RIYAD: L'Iran a repris sa campagne nocturne de drones contre l'Arabie saoudite lundi, lançant des vagues de frappes totalisant environ 63 drones hostiles jusqu'à présent, a déclaré le ministère de la Défense.

Le porte-parole du ministère, le général de division Turki Al-Maliki, a annoncé les attaques dans une série de messages sur X à partir de 2 h 22, heure locale, précisant que tous les drones - visant la province orientale et Riyad - avaient été interceptés et détruits.

Les frappes ont eu lieu quelques heures après que l'ambassadeur d'Iran en Arabie saoudite, Alireza Enayati, a cherché à détourner la responsabilité de Téhéran, en diffusant un avis attribué au commandement militaire iranien affirmant que "l'ennemi" déployait des drones déguisés en drones Shahed de fabrication iranienne sous le nom de "drone Lucas".
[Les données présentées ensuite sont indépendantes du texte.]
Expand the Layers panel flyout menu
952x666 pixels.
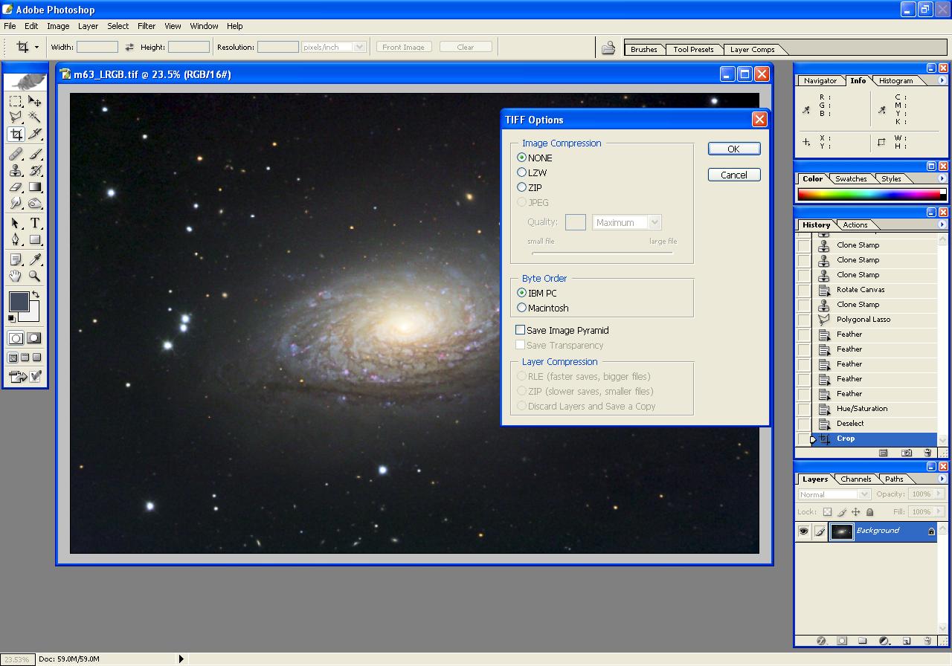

Ce nouveau barrage a porté à plus de 230 le nombre de drones interceptés dans le Royaume. Un décompte des postes du ministère de la défense a également montré que plus de 30 missiles avaient été abattus.

Les frappes iraniennes ont suivi un schéma d'attaques nocturnes entrecoupées d'accalmies diurnes.

Les États voisins du Golfe ont fait état d'un bilan plus lourd : Bahreïn a déclaré avoir intercepté à lui seul 125 missiles et 203 drones, les attaques ayant fait deux morts dans ce pays et 24 autres dans la région.

Les Émirats arabes unis ont déclaré avoir intercepté 294 missiles balistiques, 15 missiles de croisière et 1 600 drones, faisant six morts.

Le bureau des médias de Dubaï a déclaré lundi que les équipes de la défense civile avaient réussi à circonscrire un incendie résultant de l'impact d'un drone sur l'un des réservoirs de carburant à proximité de l'aéroport international de Dubaï.  Les opérations à l'aéroport ont été temporairement suspendues.